Al eerder werd gedacht aan een fonds dat financiering in Varend Erfgoed makkelijker kan maken. Een fonds met lagere rentes en langere aflossing periodes, specifiek voor dit soort schepen. De huidige Corona crisis heeft de urgentie daartoe nog eens vergroot. Op het BBZ symposium in maart van dit jaar is hiervoor een eerste idee geuit door Rob van Hilten van BMC Advies, dit op uitnodiging van de gemeente Harlingen en stichting REDDEVLOOT, een samenwerkingsverband van schippers en ondernemers in Harlingen.
Het initiatief voor het Fonds Varend Erfgoed krijgt langzaam vorm door de samenwerking van een groeiende groep partijen. De provincies Utrecht, Overijssel, Frieasland en Flevoland hebben zich opgesteld als financiers van de opdracht.
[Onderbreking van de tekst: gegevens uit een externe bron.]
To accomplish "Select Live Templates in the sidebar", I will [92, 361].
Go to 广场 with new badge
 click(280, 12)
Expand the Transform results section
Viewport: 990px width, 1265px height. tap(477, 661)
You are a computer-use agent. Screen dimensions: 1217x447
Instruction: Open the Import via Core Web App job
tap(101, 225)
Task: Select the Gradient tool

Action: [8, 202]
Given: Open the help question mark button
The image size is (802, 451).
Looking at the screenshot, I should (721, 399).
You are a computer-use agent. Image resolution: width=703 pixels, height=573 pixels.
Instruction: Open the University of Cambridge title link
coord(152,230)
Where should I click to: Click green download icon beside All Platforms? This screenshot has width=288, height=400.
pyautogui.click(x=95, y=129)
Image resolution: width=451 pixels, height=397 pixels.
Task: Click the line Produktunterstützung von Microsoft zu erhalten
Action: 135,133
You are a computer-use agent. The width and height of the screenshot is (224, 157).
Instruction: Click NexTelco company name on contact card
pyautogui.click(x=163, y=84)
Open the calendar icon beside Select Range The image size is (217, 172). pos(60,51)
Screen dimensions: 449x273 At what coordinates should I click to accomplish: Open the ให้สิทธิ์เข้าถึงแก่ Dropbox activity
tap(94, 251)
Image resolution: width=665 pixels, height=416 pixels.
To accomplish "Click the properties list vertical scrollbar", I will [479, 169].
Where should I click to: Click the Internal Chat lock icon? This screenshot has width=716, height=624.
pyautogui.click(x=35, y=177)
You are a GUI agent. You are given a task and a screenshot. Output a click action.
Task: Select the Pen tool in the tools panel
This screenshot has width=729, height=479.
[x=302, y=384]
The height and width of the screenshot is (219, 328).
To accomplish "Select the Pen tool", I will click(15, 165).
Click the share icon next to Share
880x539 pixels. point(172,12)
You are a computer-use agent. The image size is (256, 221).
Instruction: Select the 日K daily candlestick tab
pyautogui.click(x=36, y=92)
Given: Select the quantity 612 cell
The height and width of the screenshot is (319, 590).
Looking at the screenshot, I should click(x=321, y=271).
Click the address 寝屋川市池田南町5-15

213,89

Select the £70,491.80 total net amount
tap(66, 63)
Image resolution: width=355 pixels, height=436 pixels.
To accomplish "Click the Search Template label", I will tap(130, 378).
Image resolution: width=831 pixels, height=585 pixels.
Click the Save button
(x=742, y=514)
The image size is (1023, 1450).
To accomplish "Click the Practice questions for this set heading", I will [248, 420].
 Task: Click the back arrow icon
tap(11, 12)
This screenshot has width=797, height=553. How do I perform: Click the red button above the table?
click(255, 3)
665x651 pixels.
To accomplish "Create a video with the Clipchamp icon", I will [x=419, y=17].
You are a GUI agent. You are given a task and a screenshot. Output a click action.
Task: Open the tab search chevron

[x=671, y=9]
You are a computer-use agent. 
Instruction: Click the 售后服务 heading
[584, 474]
BMC is opdrachtgever en wil onderzoeken welke eisen aan het fonds gesteld worden en gaat het bedrijfsplan Fonds Varend Erfgoed ontwikkelen.
Intussen is de website Fonds Varen Erfgoed opgezet waarin zoveel mogelijk financiële oplossingen zichtbaar worden gemaakt zodat schippers daar gebruik van kunnen maken; er zijn enkele regelingen die nu misschien voor individuele schippers interessant kunnen zijn. Daarnaast geeft de site een beeld van de ontwikkeling van het fonds en de personen en partijen die daarbij betrokken zijn.